Touring actors in holiday productions rarely get the chance to spend time at home during the festive season, which is why Daniel Plimpton isn’t taking his role in “Irving Berlin’s White Christmas” for granted.
As a Massachusetts native and Boston Conservatory alum, Plimpton is excited to be back in the Bay State as part of the musical’s stop in the Hub at the Wang Theatre through Dec. 29. Not only does he have the opportunity to perform in Boston for the first time since he graduated, but he’ll also be able to spend some quality time with family in the area.
“Just to be in the city where I was so educated in theater, inspired by all the local theaters there and to be performing there at such a big scale now is really special,” says Plimpton. “I think I’ll be crying on opening night.”
“The actor’s life is a traveling life,” he adds. “Anytime it coincides with being home for the holidays and performing for the holidays – that’s the dream.”
Having grown up just outside of Amherst in Leverett, Plimpton was raised by a family who valued the arts and encouraged his passions. Plimpton first got into community theater at the age of 5 and earned his first professional theater role at the age of 12. He took a few years off as a teen to focus on studying at a public performing arts school before attending Boston Conservatory for a “vigorous four years.” Coincidentally, his college roommate is also in “White Christmas” as its tour runs in Boston this month.
“Massachusetts was the perfect place to begin exploring [the arts],” says Plimpton.

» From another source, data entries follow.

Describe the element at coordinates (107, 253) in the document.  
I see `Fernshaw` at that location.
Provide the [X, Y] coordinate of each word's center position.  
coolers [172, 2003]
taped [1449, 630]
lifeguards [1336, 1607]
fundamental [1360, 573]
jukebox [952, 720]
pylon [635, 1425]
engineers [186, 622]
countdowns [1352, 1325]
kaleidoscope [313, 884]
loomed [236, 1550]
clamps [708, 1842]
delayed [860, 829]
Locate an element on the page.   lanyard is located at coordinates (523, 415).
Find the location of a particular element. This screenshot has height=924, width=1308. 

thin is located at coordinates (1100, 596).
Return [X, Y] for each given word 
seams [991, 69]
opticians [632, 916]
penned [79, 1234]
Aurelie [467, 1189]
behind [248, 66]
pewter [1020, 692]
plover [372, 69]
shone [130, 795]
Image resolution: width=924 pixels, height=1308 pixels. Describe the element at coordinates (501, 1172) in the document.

As a dancer in the show, Plimpton believes that the choreography by Randy Skinner, one of the original choreographers on “42nd Street,” are some of the most “spectacular” parts of “White Christmas.” Plimpton says that the dancing is not just for spectacle sake, but rather something that’s pure and joyful while being “stylistically accurate to the ‘30s and ‘40s in a special way that’s unique for our show.”
The Massachusetts performer has a special place in his heart for the show’s setting as well. As an adaptation of the hit 1954 musical comedy film of the same name starring Bing Crosby, “White Christmas” retains the original’s New England setting, with a picturesque Vermont inn serving as a backdrop throughout most of the story.
“There’s no better place to do this musical than New England,” says Plimpton, who hopes the weather in Boston will mirror the New England winter wonderland that’s featured in the show. “It’s pretty perfect.”